Regarding the commendation and thank you letter by Oveissi and the Commander of the Imperial Guard, General Neshat emphasized: “These letters are of a general nature, and you will notice that these types of thank you [notes] exist in most of the other gentlemen’s files as well. You mentioned the term “Jan Nessar” (literally meaning “I sacrifice my life for you”) of the former Shah: This was the military and state norm, where everyone in any profession would use the term Jan Nessar when addressing the King …”

In response to the question why he had not reacted after he had heard of the protests and of people being killed in the streets, he stated that he had no knowledge of people being killed in the streets, and that in order for a revolution [to come to a conclusion], various elements must gradually come together, [which was what happened when] the armed forces joined the Revolution on February 10, 1979. He continued: “Just like the armed forces have declared their solidarity, I too will be an individual who will always be ready to serve my country and the Revolution.” (Ettela’at newspaper, April 11, 1979).

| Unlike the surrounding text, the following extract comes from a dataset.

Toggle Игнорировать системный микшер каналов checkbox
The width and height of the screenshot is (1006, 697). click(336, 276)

Tehran Islamic Revolutionary Court declared Major General Ali Neshat “Mofsed fel-Arz (“one who spreads corruption on Earth”) and Mohareb (“one who wages war”) with God and His Messenger and with the Imam of Time’s Deputy, and sentenced him to death. The sentence was carried out at 2:30 in the morning of Wednesday, April 11, 1979, in Qasr Prison, and General Neshat was executed by a firing squad.

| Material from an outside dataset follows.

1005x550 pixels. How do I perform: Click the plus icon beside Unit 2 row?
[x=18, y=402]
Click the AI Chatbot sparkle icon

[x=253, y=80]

The court had also ordered the expropriation of General Neshat’s real and personal property. After his execution, his home and even the family’s bank accounts were expropriated. The authorities did not inform General Neshat’s family of his trial, conviction, and execution, and deprived them of a last visitation. (ABC interview, January 31, 2021).


* Amnesty International compiled a list of defendants the revolutionary courts had convicted since their inception until August 1979, based on reports by Iranian and foreign media, and the official Pars News Agency, and published said list in that report.